CLIでchromeのクラッシュを再現させる
ここまでページ遷移するmethodを例として扱ってきましたが、chrome devtools protocolを参照して応用すれば、クリックやスクロールからcookie削除、ネットワーク監視まであらゆる機能が実装可能となります。
chromeのクラッシュについてもchrome devtools protocolのPage.crashでメソッドが用意されています。

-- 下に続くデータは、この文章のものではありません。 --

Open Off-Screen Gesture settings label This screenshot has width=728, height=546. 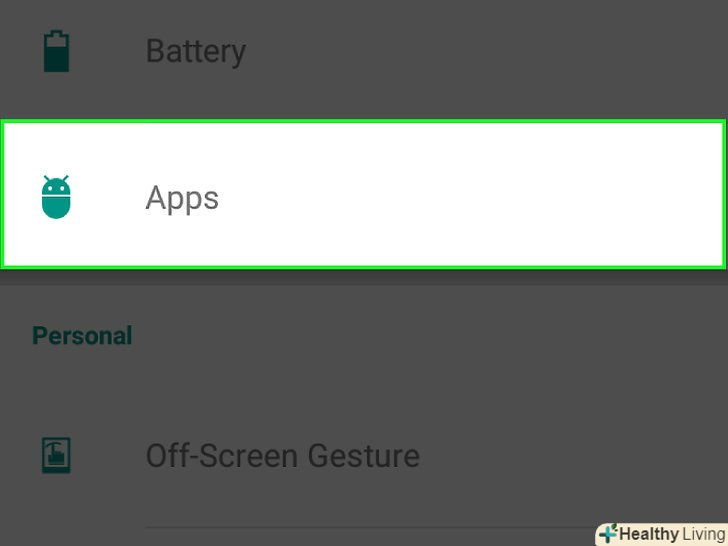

wsコマンドに渡すJSONを変えた上で、先と同様に以下のように webSocketDebuggerUrl
を埋め込んで実行すると
$ ws text ws://localhost:9222/devtools/page/474A5132889A59E33FEF431B87FB707B '{"method": "Page.crash", "id": 1}'
Sent 33.0 B of data over the wire.
以下のようなクラッシュが確認できます。
おまけ:jqコマンドを使ってワンライナーにする
wsコマンドにエンドポイントを埋め込む処理をjqコマンドを使って無理矢理ワンライナーにすると以下になります。複数タブがある場合は1つ目のタブを選択します。

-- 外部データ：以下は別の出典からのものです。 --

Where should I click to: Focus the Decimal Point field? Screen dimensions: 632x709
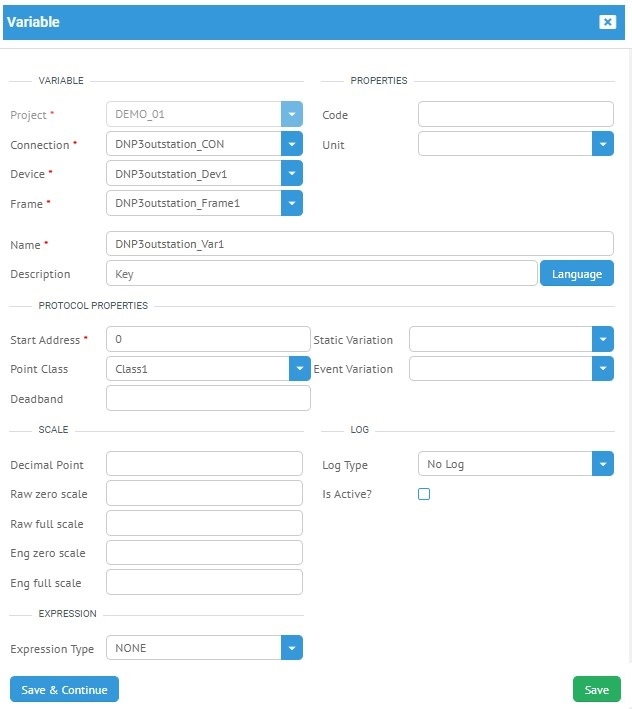[x=204, y=464]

$ ws text $(curl localhost:9222/json | jq -r '[.[] | select(.type == "page")][0].webSocketDebuggerUrl') '{"method": "Page.navigate", "params": {"url":"https://example.com"}, "id": 1}'
% Total % Received % Xferd Average Speed Time Time Time Current
Dload Upload Total Spent Left Speed
100 1243 100 1243 0 0 202k 0 --:--:-- --:--:-- --:--:-- 202k
Sent 77.0 B of data over the wire.
chrome devtools protocolは便利
chrome devtools protocol は、ブラウザ操縦でよく使われるseleniumよりもchromeに近いレイヤーであるため、基本的にseleniumで出来てchrome devtools protocol に出来ないことは無いと考えて良いと思います。むしろ今回のクラッシュのようなseleniumでは実装が困難なものが簡単に出来てしまうケースもあります。もちろんケースによって一長一短がありますが、エンジニアであればより多くの選択肢を持っておきたいものですね。